━━━━━ Brano di testo
Lo scrittore Piero d’Alfonso ci racconta di sé e della sua produzione letteraria. L'intervista

Fattitaliani



di Francesca Ghezzani

Piero d’Alfonso (Milano, 1941), architetto, insegnante, esperto di formazione e studioso di Scienze cognitive in ambito pedagogico, dopo la pubblicazione negli anni di vari saggi e del romanzo d’esordio La cecità del vicolo (La Rondine, 2018), è tornato in libreria con Tue membra (GM libri, 2022), e con Grigi - Enzo Nocera (1944-1993) (Robin, 2022).

Piero d’Alfonso, c’è un fil rouge che, in qualche modo, lega le sue opere?
Non un filo solo. Un grappolo, più d’uno. Sono i concetti su cui nasce il colloquio con la pagina scritta. Evidentemente ritornano perché sono i punti fermi del fatale andare: bussole minuscole, lucciole direi cui è dato il compito di rischiarare le pause tra l’una e l’altra parola. Ancoraggi del sapere, del capire, dell’interrogare il mondo.
Alcuni fili, radi, sono persone vere, carne e ossa. Enzo fra tutti, il cugino-fratello. Non personaggio ma partecipe del mondo comune; e si trova da più parti, episodi: in Grigi, in Tue Membra – Enzo che mi parla della morte, lui che ritrovo morto nel carbone di Piacenza. Ma val la pena leggerne l’epico tragico evento e le tante nostalgie del ricordo.
Ancoraggi profondi sono i miei, anch’essi veri, stretti: nonni, madre, padre, fratello. Vivì. Il Commendatore. I figli, gli amici: tutti in uno i proches di ricœuriana memoria. Quelli che nell’introduzione chiamo «la città e le persone di qui». Instabili, incerti nella mia immagine mentale. Stanno lì dalla loro parte ed entrano in scena come i solisti del blues. Evocati dal racconto. Provocati dal dolore o dalla cura.
E la città: Milano, vera metafora dell’esistere. «Questo mio mondo che io chiamo Milano», così dico: case, strade, palazzi, organizzazioni, aziende, tariffe, orari, mestieri, ruoli, norme, che esistono all’esterno di noi solo in quanto pensati, voluti, fatti da noi e preservati dentro. «Sorrisi e leggenda».
Certe presenze, non cose, se mai son modi dell’accadere. Anzitutto lo stesso accadere come fondo dell’onda degli eventi, e poi l’avvicendarsi di questi e le circostanze in cui l’accadere non ha coerenza ma avviene a caso. E le altre circostanze che rispettano la logica del racconto. E gli avvenimenti si intrecciano tra loro secondo i meccanismi delle eventualità che forse, e solo forse, si attualizzano. Vedi Nina che si sta per pubblicare e in cui la storia si fonda sul non riuscire ad accadere.
━━━━━━━━━━
* [Compiti]:
1) Riscrivi la parte dell'intervista che si apre con le parole contenenti "Piero d’Alfonso, c’è" e si chiude con "dell’interrogare il mondo.", mettendo "fiammelle" al posto di "lucciole".
2) Rispondi a queste domande sull'intervista.
(a) In che anno è nato Piero d'Alfonso?
(b) Con quale editore è uscito il romanzo La cecità del vicolo?
(c) Quale città viene definita «vera metafora dell'esistere»?
━━━━━ Materiale
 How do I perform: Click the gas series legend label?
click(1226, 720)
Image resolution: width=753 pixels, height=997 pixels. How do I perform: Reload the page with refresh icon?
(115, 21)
━━━━━━━━━━
* [Risposte in ordine]:
1)
Piero d’Alfonso, c’è un fil rouge che, in qualche modo, lega le sue opere?
Non un filo solo. Un grappolo, più d’uno. Sono i concetti su cui nasce il colloquio con la pagina scritta. Evidentemente ritornano perché sono i punti fermi del fatale andare: bussole minuscole, fiammelle direi cui è dato il compito di rischiarare le pause tra l’una e l’altra parola. Ancoraggi del sapere, del capire, dell’interrogare il mondo.

2)
(a) Nel 1941.
(b) La Rondine.
(c) Milano.